**Task objective**.
Write out, as a numbered list, every line from the start of the rows down through the line containing "click(651, 86)", with both ends included and blank lines omitted. Leave the pictures out.

**Given records**.
·····

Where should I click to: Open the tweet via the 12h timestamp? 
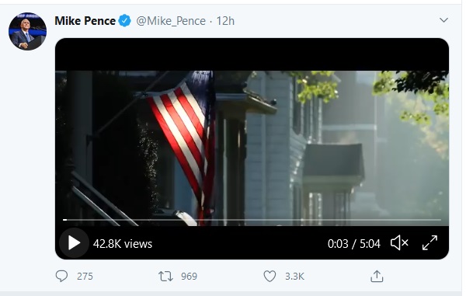(x=225, y=21)
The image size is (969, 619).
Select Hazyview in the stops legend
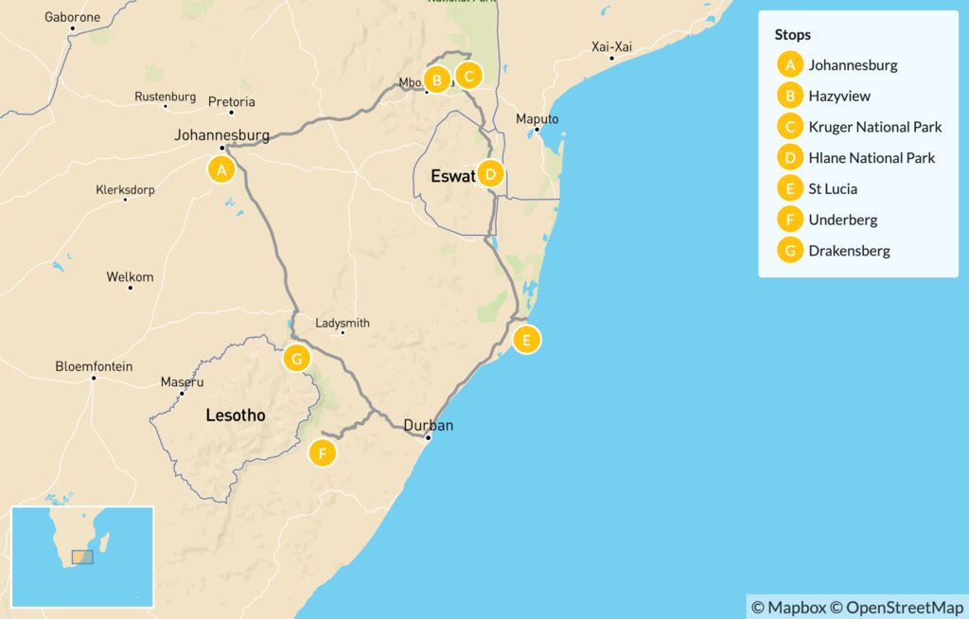[839, 97]
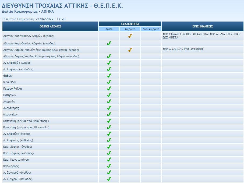Click the green checkmark for Μεσογείων
The image size is (244, 183).
[109, 114]
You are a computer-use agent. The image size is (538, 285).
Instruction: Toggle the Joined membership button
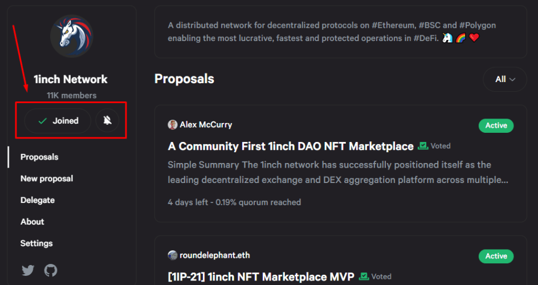coord(58,121)
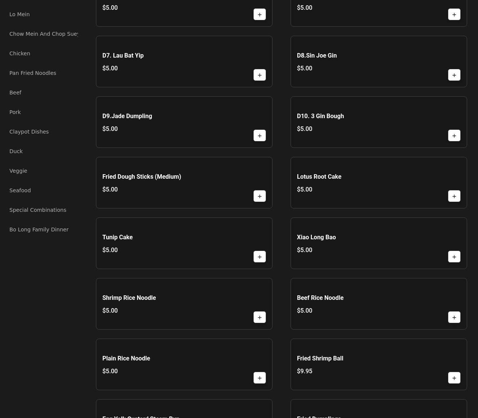Add Fried Dough Sticks (Medium) plus button
This screenshot has width=478, height=418.
260,196
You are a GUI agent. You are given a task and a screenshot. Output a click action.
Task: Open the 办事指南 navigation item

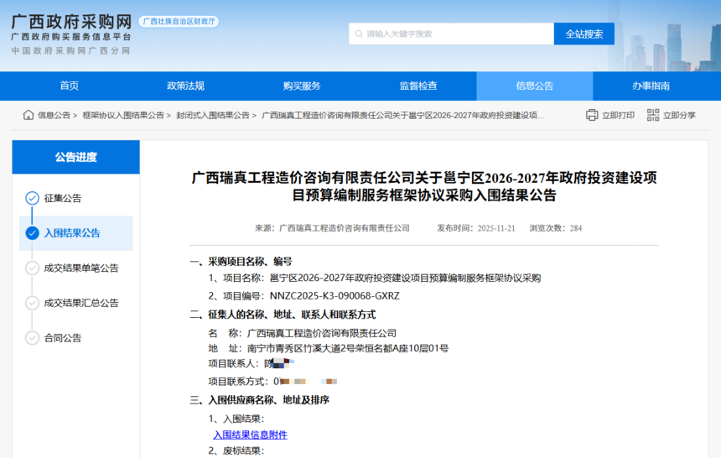click(651, 86)
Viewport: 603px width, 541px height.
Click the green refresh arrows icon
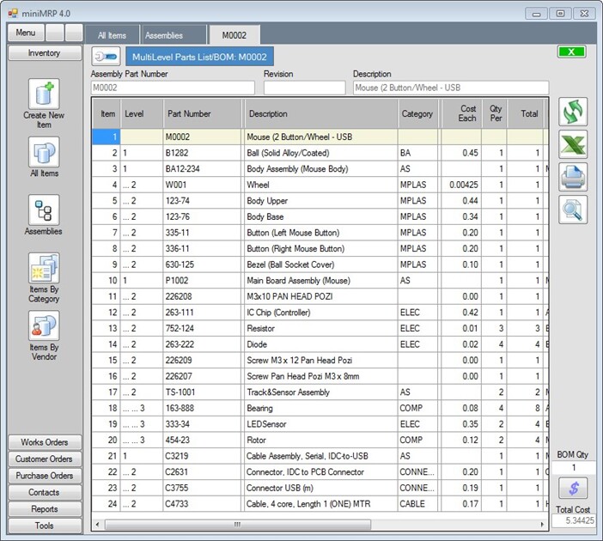click(x=573, y=112)
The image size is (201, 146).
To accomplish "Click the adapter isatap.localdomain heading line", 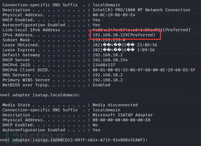I will (40, 95).
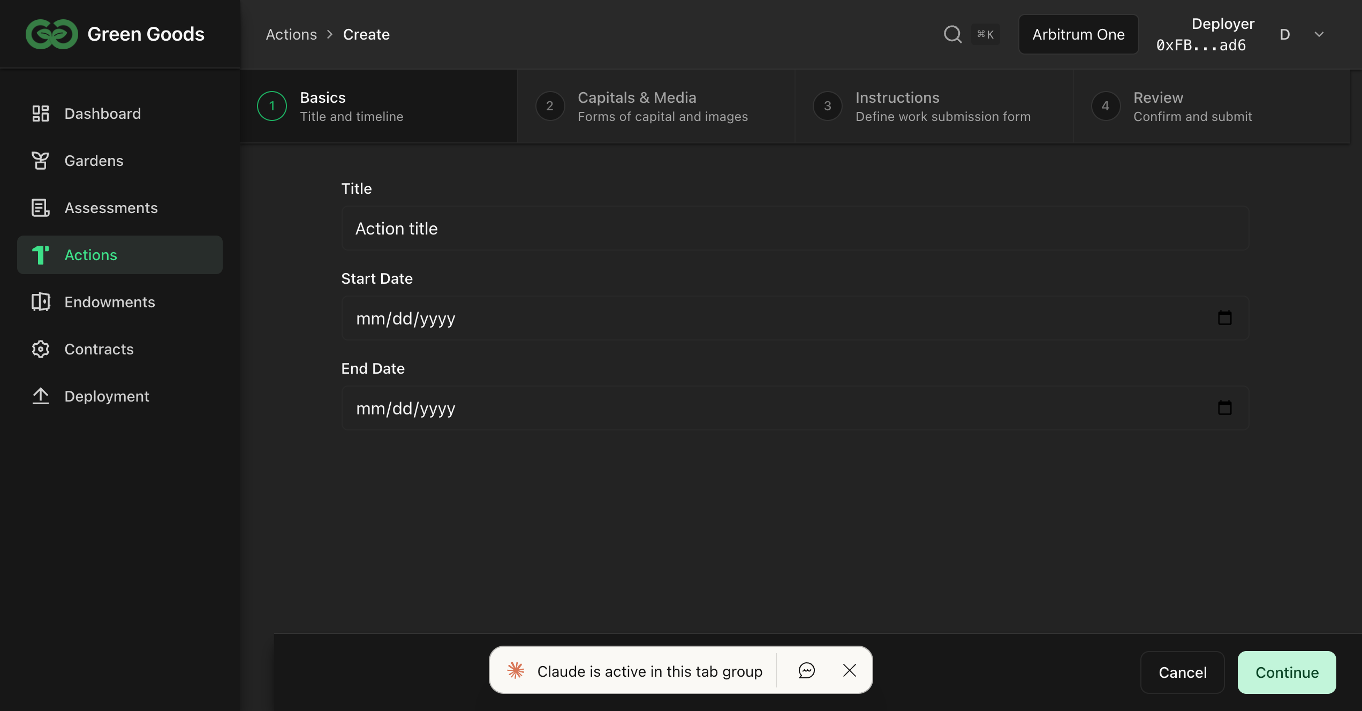1362x711 pixels.
Task: Open search with magnifier icon
Action: coord(952,34)
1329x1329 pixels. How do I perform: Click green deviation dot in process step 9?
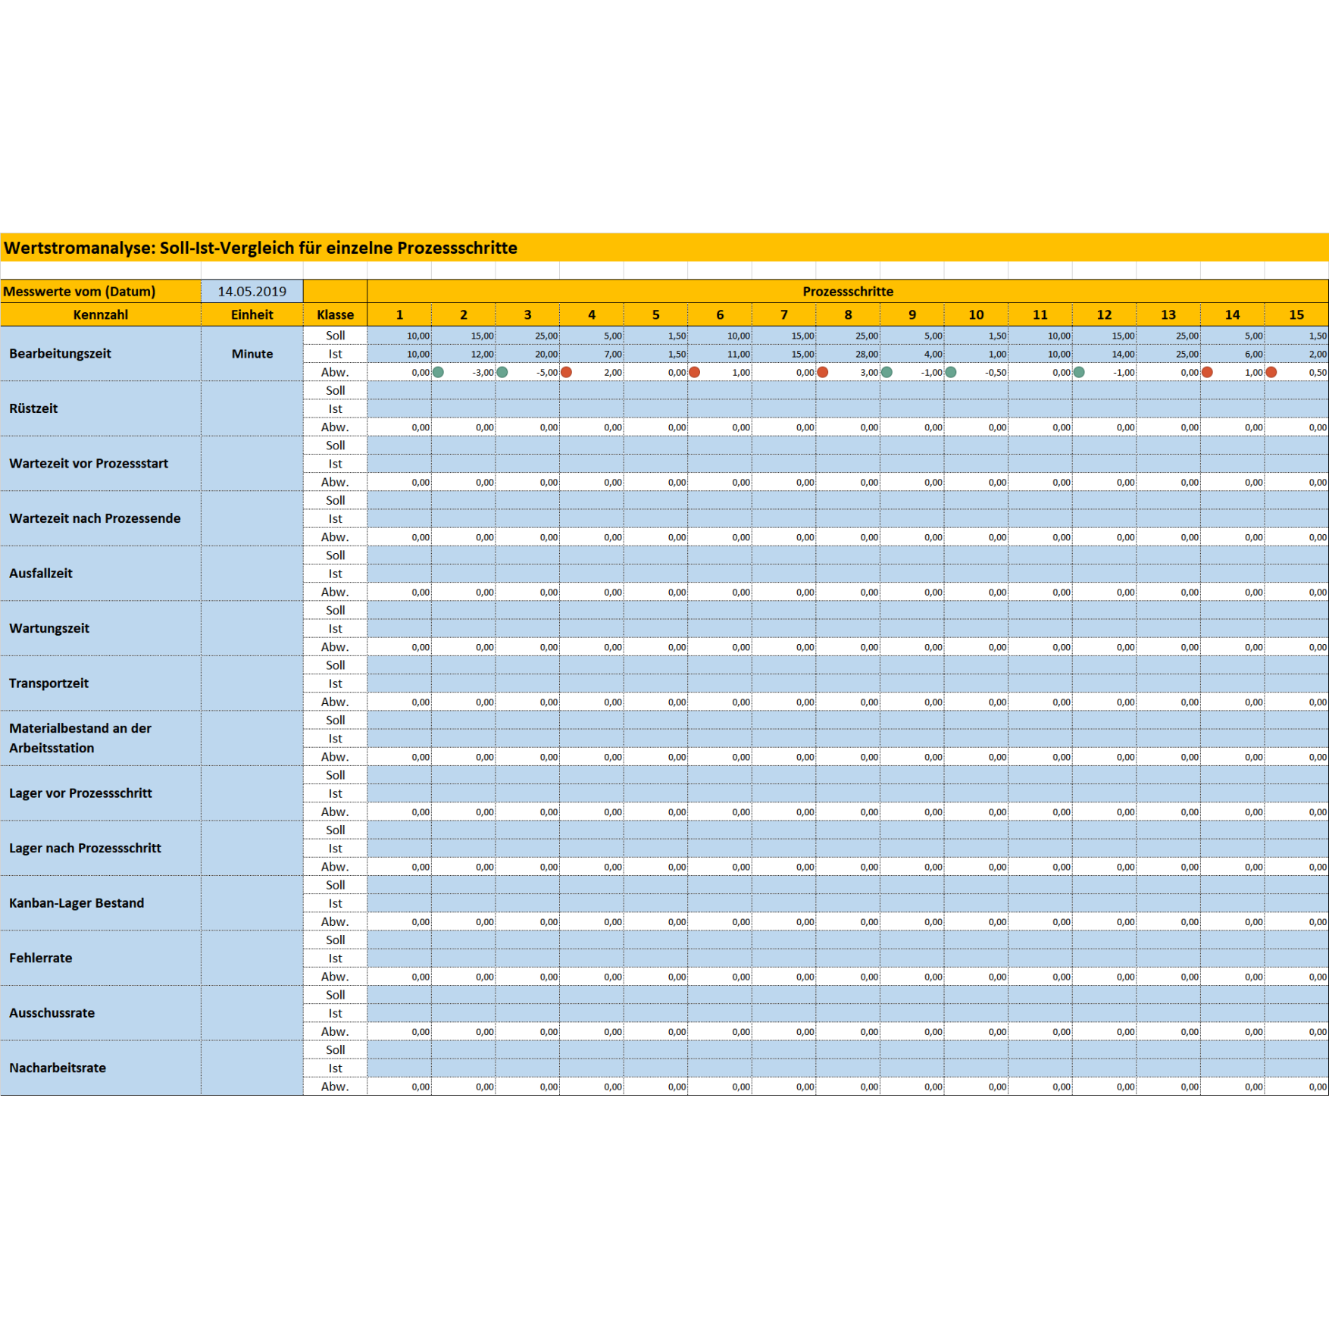click(x=887, y=372)
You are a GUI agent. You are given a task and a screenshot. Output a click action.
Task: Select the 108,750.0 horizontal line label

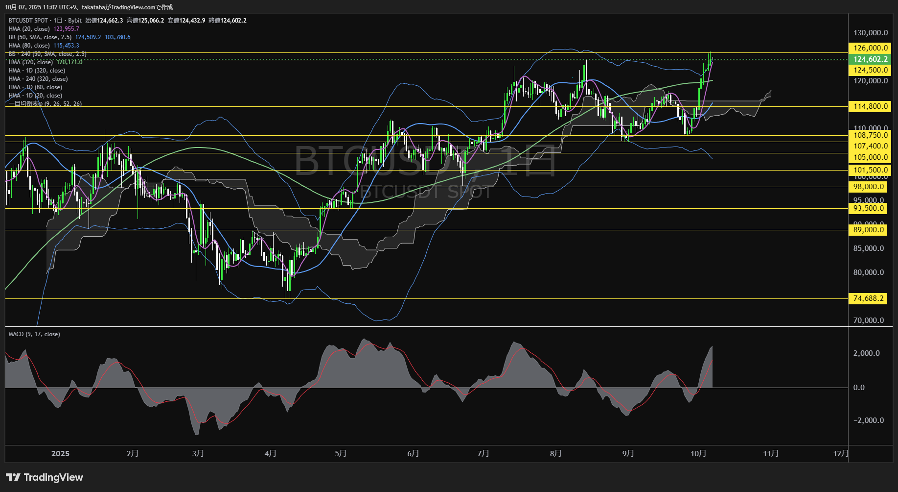click(870, 135)
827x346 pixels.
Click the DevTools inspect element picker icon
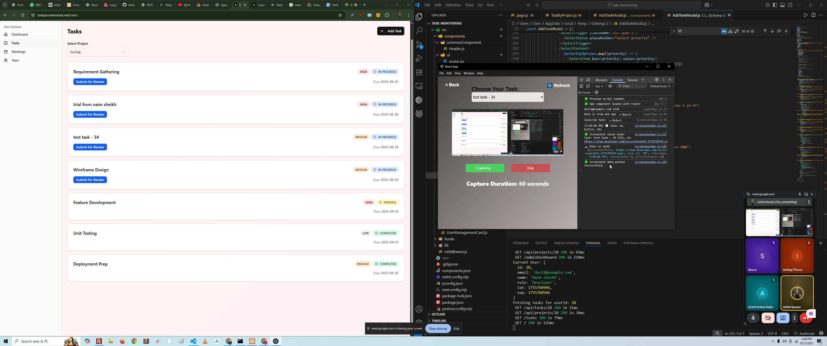click(x=581, y=80)
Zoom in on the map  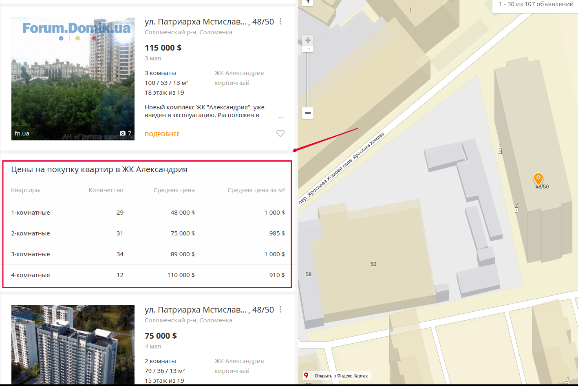tap(308, 40)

·····

**Exercise answer**.
1. Where should I click to: Open the tweet via the 12h timestamp? 
2. (x=225, y=21)
3. The image size is (969, 619).
4. Select Hazyview in the stops legend
5. [839, 97]
6. Click the green checkmark for Μεσογείων
7. The image size is (244, 183).
8. [109, 114]
9. You are a computer-use agent. The image size is (538, 285).
10. Instruction: Toggle the Joined membership button
11. coord(58,121)
12. Add Fried Dough Sticks (Medium) plus button
13. This screenshot has width=478, height=418.
14. 260,196
15. You are a GUI agent. You are given a task and a screenshot. Output a click action.
16. Task: Open the 办事指南 navigation item
17. click(651, 86)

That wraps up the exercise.